:: Exercise prompt ::
Retype the data below, every word of it, exactly.
── Information shown
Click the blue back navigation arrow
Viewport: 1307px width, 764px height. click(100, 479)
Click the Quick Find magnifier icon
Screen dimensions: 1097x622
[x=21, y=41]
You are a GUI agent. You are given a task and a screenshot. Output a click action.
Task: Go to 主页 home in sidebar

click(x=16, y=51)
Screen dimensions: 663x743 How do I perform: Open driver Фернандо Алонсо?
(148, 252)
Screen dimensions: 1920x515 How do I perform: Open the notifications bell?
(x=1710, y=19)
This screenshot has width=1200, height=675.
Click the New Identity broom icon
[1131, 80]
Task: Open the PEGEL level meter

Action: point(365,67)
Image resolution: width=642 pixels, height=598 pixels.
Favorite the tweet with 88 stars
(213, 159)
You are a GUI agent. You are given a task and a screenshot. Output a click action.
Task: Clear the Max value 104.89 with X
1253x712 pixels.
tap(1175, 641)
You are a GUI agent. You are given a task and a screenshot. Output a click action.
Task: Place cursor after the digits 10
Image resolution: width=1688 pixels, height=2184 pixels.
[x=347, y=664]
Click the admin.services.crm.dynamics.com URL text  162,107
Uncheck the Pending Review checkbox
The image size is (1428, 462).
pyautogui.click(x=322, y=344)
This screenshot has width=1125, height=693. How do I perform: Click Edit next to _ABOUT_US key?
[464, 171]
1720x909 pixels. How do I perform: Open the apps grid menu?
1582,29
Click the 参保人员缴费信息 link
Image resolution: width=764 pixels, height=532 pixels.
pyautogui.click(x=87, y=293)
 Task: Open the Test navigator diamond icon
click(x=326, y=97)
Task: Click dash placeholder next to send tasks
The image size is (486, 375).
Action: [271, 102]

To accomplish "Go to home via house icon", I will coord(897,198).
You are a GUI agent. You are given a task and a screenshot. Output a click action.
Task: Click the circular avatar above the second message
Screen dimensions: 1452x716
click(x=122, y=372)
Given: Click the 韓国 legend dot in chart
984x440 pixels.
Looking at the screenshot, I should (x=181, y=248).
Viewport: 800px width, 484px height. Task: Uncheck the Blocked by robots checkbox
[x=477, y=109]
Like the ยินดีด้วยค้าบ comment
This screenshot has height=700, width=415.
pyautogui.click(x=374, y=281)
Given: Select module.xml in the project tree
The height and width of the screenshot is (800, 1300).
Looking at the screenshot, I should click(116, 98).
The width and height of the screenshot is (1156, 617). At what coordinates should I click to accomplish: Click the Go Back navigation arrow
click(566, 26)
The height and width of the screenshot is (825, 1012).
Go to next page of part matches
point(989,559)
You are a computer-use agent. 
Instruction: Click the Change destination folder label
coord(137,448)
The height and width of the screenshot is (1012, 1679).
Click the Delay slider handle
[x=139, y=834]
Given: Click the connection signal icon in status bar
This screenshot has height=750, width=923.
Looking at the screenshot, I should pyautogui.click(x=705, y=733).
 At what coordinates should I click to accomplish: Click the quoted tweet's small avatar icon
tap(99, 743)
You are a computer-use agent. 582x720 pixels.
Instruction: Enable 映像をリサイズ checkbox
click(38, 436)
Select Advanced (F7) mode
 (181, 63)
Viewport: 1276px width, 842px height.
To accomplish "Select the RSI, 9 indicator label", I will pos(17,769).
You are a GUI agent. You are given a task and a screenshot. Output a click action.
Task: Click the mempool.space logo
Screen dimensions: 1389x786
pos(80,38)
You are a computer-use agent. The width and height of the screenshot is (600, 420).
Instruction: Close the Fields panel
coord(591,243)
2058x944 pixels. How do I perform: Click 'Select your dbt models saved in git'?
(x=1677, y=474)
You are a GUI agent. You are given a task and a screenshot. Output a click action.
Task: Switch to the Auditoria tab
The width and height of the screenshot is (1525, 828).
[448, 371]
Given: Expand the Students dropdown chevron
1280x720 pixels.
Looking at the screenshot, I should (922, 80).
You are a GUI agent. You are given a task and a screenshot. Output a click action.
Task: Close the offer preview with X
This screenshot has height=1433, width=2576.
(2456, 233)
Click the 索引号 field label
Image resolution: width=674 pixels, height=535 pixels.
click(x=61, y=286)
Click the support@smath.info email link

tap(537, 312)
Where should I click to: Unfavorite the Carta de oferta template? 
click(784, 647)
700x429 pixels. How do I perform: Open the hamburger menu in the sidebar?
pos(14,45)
────
:: Task output ::
Click the blue back navigation arrow
Viewport: 1307px width, 764px height. click(100, 479)
Click the Quick Find magnifier icon
Screen dimensions: 1097x622
[x=21, y=41]
You are a GUI agent. You are given a task and a screenshot. Output a click action.
Task: Go to 主页 home in sidebar

click(x=16, y=51)
Screen dimensions: 663x743 How do I perform: Open driver Фернандо Алонсо?
(148, 252)
Screen dimensions: 1920x515 How do I perform: Open the notifications bell?
(x=1710, y=19)
This screenshot has width=1200, height=675.
Click the New Identity broom icon
[1131, 80]
Task: Open the PEGEL level meter

Action: point(365,67)
Image resolution: width=642 pixels, height=598 pixels.
Favorite the tweet with 88 stars
(213, 159)
You are a GUI agent. You are given a task and a screenshot. Output a click action.
Task: Clear the Max value 104.89 with X
1253x712 pixels.
tap(1175, 641)
You are a GUI agent. You are given a task and a screenshot. Output a click action.
Task: Place cursor after the digits 10
Image resolution: width=1688 pixels, height=2184 pixels.
[x=347, y=664]
Click the admin.services.crm.dynamics.com URL text  162,107
Uncheck the Pending Review checkbox
The image size is (1428, 462).
pyautogui.click(x=322, y=344)
This screenshot has width=1125, height=693. How do I perform: Click Edit next to _ABOUT_US key?
[464, 171]
1720x909 pixels. How do I perform: Open the apps grid menu?
1582,29
Click the 参保人员缴费信息 link
Image resolution: width=764 pixels, height=532 pixels.
pyautogui.click(x=87, y=293)
 Task: Open the Test navigator diamond icon
click(x=326, y=97)
Task: Click dash placeholder next to send tasks
The image size is (486, 375).
Action: [271, 102]

To accomplish "Go to home via house icon", I will coord(897,198).
You are a GUI agent. You are given a task and a screenshot. Output a click action.
Task: Click the circular avatar above the second message
Screen dimensions: 1452x716
click(x=122, y=372)
Given: Click the 韓国 legend dot in chart
984x440 pixels.
Looking at the screenshot, I should (x=181, y=248).
Viewport: 800px width, 484px height. Task: Uncheck the Blocked by robots checkbox
[x=477, y=109]
Like the ยินดีด้วยค้าบ comment
This screenshot has height=700, width=415.
pyautogui.click(x=374, y=281)
Given: Select module.xml in the project tree
The height and width of the screenshot is (800, 1300).
Looking at the screenshot, I should click(116, 98).
The width and height of the screenshot is (1156, 617). At what coordinates should I click to accomplish: Click the Go Back navigation arrow
click(566, 26)
The height and width of the screenshot is (825, 1012).
Go to next page of part matches
point(989,559)
You are a computer-use agent. 
Instruction: Click the Change destination folder label
coord(137,448)
The height and width of the screenshot is (1012, 1679).
Click the Delay slider handle
[x=139, y=834]
Given: Click the connection signal icon in status bar
This screenshot has height=750, width=923.
Looking at the screenshot, I should pyautogui.click(x=705, y=733).
 At what coordinates should I click to accomplish: Click the quoted tweet's small avatar icon
tap(99, 743)
You are a computer-use agent. 582x720 pixels.
Instruction: Enable 映像をリサイズ checkbox
click(38, 436)
Select Advanced (F7) mode
 (181, 63)
Viewport: 1276px width, 842px height.
To accomplish "Select the RSI, 9 indicator label", I will pos(17,769).
You are a GUI agent. You are given a task and a screenshot. Output a click action.
Task: Click the mempool.space logo
Screen dimensions: 1389x786
pos(80,38)
You are a computer-use agent. The width and height of the screenshot is (600, 420).
Instruction: Close the Fields panel
coord(591,243)
2058x944 pixels. How do I perform: Click 'Select your dbt models saved in git'?
(x=1677, y=474)
You are a GUI agent. You are given a task and a screenshot. Output a click action.
Task: Switch to the Auditoria tab
The width and height of the screenshot is (1525, 828).
[448, 371]
Given: Expand the Students dropdown chevron
1280x720 pixels.
Looking at the screenshot, I should (922, 80).
You are a GUI agent. You are given a task and a screenshot. Output a click action.
Task: Close the offer preview with X
This screenshot has height=1433, width=2576.
(2456, 233)
Click the 索引号 field label
Image resolution: width=674 pixels, height=535 pixels.
click(x=61, y=286)
Click the support@smath.info email link

tap(537, 312)
Where should I click to: Unfavorite the Carta de oferta template? 
click(784, 647)
700x429 pixels. How do I perform: Open the hamburger menu in the sidebar?
pos(14,45)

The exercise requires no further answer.